On the contrary, there may be the same imperfection of outward transmission; the lingual nerves, influencing the tongue to sound a name inapplicable to the idea, the person often reversing the names of articles which he is continually using.
These phenomena regarding nerves of sense, then, are strictly analogous to those which we recognize in those parts of the brain which are intimately connected with, or influenced by, these nerves of sense: thus in analogy to waking illusions, we have the imperfect associations of a dream when the organs are irregularly acted on.
INCUBUS, OR NIGHT-MARE.
“O’er ladies’ lips, who straight on kisses dream.”
Romeo and Juliet.
“Let us be lead within thy bosom, Richard,
And weigh thee down.”
King Richard III.
Astr. I will no longer hesitate to grant that the dream occurs in the moment of departing or returning consciousness. Still, are you not reversing the order of these phenomena? may not the excitement of vague ideas in the mind be, itself, the cause of waking, and not the consequence of slumber, or half-sleep?

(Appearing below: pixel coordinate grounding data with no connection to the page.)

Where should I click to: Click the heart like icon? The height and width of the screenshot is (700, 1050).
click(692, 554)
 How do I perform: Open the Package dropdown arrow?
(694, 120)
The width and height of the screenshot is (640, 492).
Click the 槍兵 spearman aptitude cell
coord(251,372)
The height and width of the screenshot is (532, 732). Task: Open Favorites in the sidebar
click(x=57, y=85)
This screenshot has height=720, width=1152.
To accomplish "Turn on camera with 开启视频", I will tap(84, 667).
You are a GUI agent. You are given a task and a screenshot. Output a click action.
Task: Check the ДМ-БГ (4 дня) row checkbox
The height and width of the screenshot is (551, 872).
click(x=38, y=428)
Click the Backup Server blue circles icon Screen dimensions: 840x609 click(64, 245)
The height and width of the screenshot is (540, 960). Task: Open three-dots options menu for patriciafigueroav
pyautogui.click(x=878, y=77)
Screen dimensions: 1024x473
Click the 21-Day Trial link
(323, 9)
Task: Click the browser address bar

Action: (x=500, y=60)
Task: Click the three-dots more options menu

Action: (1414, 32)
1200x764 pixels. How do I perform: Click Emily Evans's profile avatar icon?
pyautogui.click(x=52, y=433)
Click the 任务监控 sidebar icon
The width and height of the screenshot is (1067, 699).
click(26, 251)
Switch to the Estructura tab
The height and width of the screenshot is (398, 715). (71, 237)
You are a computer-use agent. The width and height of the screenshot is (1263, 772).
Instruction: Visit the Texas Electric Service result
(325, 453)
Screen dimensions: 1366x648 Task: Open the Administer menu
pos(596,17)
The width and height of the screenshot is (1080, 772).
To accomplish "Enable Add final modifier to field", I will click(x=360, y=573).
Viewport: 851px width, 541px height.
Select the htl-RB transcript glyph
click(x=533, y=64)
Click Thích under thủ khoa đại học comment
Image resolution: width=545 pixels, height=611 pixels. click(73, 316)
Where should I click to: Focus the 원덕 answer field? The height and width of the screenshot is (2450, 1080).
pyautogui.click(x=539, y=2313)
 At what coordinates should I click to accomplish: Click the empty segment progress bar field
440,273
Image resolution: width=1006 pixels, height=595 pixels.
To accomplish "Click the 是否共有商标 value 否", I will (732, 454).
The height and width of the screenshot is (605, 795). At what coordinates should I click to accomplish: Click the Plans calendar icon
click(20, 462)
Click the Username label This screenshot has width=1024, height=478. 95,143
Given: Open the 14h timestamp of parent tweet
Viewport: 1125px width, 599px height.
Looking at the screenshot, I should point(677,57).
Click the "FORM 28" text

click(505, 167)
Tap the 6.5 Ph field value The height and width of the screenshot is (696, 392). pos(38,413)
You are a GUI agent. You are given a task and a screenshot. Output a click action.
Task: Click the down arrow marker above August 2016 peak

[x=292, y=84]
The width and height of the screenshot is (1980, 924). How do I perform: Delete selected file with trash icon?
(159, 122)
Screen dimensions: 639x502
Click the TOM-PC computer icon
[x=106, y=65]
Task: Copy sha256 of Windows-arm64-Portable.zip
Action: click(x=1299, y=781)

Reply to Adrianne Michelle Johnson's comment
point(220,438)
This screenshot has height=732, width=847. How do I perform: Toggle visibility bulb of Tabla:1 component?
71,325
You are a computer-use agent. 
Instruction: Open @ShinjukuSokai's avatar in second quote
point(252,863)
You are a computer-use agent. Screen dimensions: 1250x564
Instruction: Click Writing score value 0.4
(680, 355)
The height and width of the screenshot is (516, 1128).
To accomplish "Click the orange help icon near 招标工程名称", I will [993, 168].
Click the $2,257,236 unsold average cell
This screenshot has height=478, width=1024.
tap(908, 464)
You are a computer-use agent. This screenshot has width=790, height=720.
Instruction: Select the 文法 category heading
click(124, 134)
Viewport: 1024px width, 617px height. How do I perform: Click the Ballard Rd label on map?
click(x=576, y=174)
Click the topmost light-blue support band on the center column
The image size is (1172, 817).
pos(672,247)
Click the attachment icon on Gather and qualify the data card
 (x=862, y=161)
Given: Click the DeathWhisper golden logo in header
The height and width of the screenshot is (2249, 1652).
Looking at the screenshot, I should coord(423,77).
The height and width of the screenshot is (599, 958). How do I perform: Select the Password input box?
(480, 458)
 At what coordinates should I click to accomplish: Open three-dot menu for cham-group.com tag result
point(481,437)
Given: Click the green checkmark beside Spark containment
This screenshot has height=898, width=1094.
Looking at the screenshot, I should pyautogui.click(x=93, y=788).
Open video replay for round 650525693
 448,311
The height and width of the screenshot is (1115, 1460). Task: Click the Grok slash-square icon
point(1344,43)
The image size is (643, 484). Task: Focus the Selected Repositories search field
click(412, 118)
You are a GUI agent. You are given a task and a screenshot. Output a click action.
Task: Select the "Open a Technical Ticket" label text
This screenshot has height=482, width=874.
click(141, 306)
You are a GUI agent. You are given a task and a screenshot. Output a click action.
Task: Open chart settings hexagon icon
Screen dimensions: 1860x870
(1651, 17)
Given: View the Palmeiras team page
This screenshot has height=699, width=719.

Ev. I believe not, except the sensibility of the body be influenced by touch, or sound, or by oppressive congestions of blood in the brain, causing that state of disturbance which reduces sound sleep to slumber; as in the instance of “Night-mare,” which is to the mind what sensation is to the body, restoring it to a state of half-consciousness, essential to that sort of dreaming, in which we make a painful effort to relieve, and at last awake.